King of hay: My first second cutting

TOWNER, N.D. — When I was in college, an animal nutrition professor always called alfalfa “the king of hay.” Whatever you measured — crude protein, relative feed value, taste, smell, bovine yumminess — alfalfa had it going on. Of course it had to be put up right to get all that.

By: Ryan Taylor, Special to Agweek

TOWNER, N.D. — When I was in college, an animal nutrition professor always called alfalfa “the king of hay.” Whatever you measured — crude protein, relative feed value, taste, smell, bovine yumminess — alfalfa had it going on. Of course it had to be put up right to get all that.

Our ranch never had much for alfalfa acres. Most all our hay ground was native meadows. Low, sub-irrigated marshes and bogs and hogwallows dotted with sloughs full of ducks and muskrats to watch us get stuck while we hayed.

If alfalfa is the king of hay, then our bales of meadow and slough grass are kind of the “peasant serfs of hay.” No royal nutritional qualities but common, plentiful and able to get you through the winter without a lot of fanfare.

Alfalfa valley

When our area was homesteaded, one of the posters from the railroad’s boosters who wanted more settlers, train business, and land sales, called this country “alfalfa valley.” Lush, prosperous and aromatic, made you want to move right out here.

Growing alfalfa wasn’t quite as easy as they made it out to be. The best time to plant alfalfa in our sand is right before a nice rain. That’s hard to predict. If you get some rain and get it growing, the best time to cut the alfalfa is right before a warm dry spell. Almost as tough to find as the rain was when you were planting it.

== MATERIAL PROVIDED ==
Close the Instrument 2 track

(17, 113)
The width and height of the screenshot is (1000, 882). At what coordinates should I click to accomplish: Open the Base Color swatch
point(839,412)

== REQUIRED ACTION ==
List every measure that the text about alfalfa hay names as one where alfalfa "had it going on." The data was taken from a separate source and is unrelated to the text.

== ANSWER SECTION ==
- Crude protein
- Relative feed value
- Taste
- Smell
- Bovine yumminess